--- EXCERTO FORNECIDO ---

Claro que é uma boa notícia para os fundamentalistas cristãos que o Tennessee tenha passado uma lei permitindo placas de matrícula estaduais anti-aborto que ostentem os dizeres «Choose Life» e tenha proibido placas que leiam «Choose Choice». O diferencial do preço (mais elevado) destas placas vai direitinho para os cofres de uma organização anti-aborto, a New Life Resources. Mas não é suficiente que apenas 13 estados permitam estas placas, Alabama, Arkansas, Connecticut, Florida, Hawaii, Louisiana, Maryland, Mississippi, Montana, Ohio, Oklahoma e South Dakota.

E, não obstante os esforços de Bush em tentar controlar a ciência que se faz nos Estados Unidos, nomeadamente com o desvio de fundos de investigação para projectos cretinos e não científicos como o poder da oração e afins, a análise do financiamento científico federal pela The Traditional Values Coalition (TVC), uma organização que representa 43000 Igrejas americanas que veta projectos de investigação «imorais», controle da blasfema investigação em células estaminais, os cientistas continuam a «contaminar» os Estados Unidos com as suas teorias ateístas e a impedir que as boas«teorias» obscurantistas cristãs sejam livremente difundidas.

Será que o GOP – e o resto da América – perceberam a mensagem? Ou será que Tony Perkins necessita realizar mais conferências de imprensa para os americanos perceberem a real ameaça que os fundamentalistas cristãos constituem*?

E que por mais medidas cristãs que sejam promulgadas elas nunca serão suficientes para os fanáticos cristãos até os Estados Unidos serem um «paraíso» bíblico seguindo à letra as leis divinas e aplicando castigos «bíblicos» às prevaricações a essas leis?

*Sobre o tema ver um artigo no New York Times de ontem que analisa o mais recente livro de um estratega do GOP, Kevin Phillips, dos finais dos anos sessenta, início dos anos setenta, American Theocracy: The Peril and Politics of Radical Religion, Oil, and Borrowed Money in the 21stCentury.

18 de Março, 2006 Palmira Silva

Acto falhado teocrata

No passado dia 1 de Março o professor de direito e candidato democrata ao Senado pelo estado de Maryland, Jamie Raskin, testemunhou em Annapolis numa audiência sobre a proposta Emenda à Constituição norte-americana que proibiria o casamento homossexual.

--- DADOS APRESENTADOS ---

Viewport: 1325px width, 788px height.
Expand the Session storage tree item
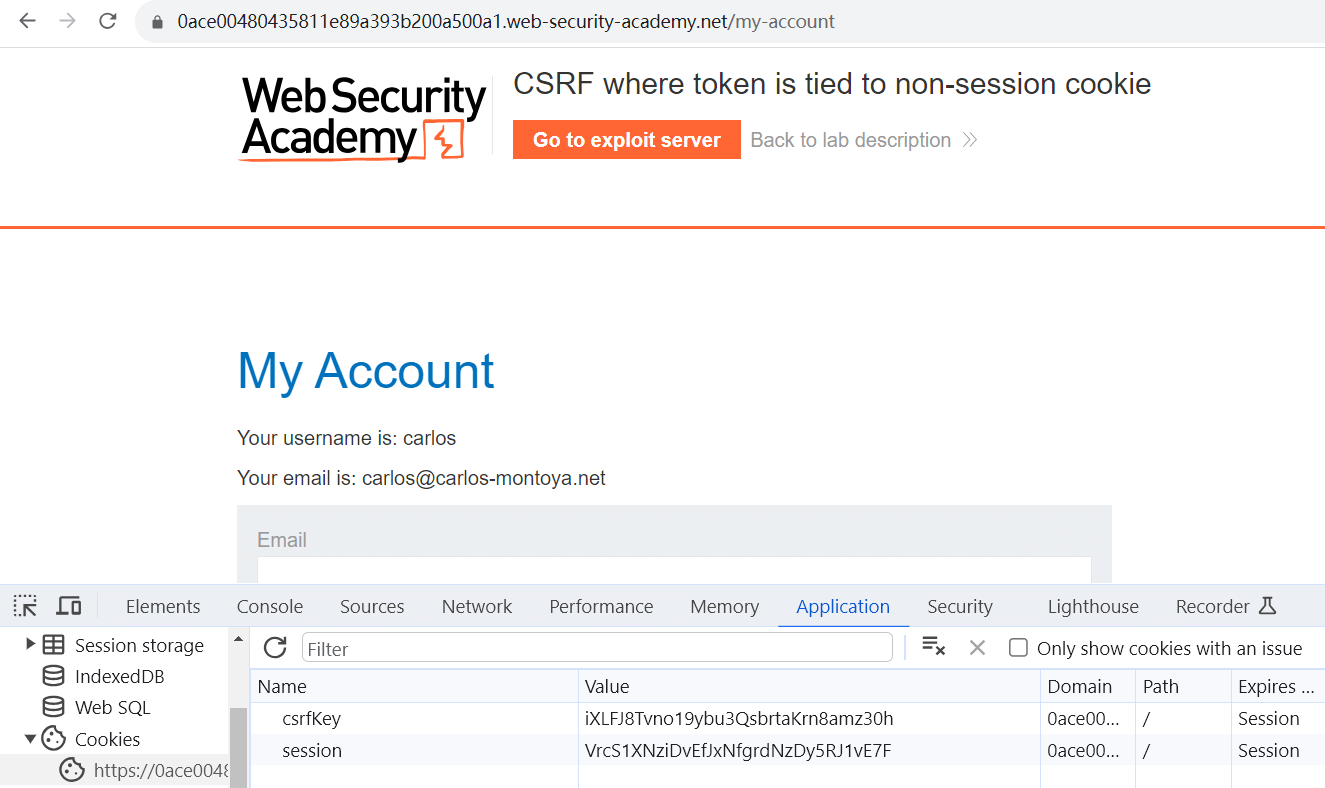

---

INSTRUÇÕES DE TRABALHO: De acordo com o excerto fornecido, para que organização vai o diferencial do preço das placas de matrícula «Choose Life» no Tennessee?

RESOLUÇÃO COMPLETA: Vai para a New Life Resources, uma organização anti-aborto.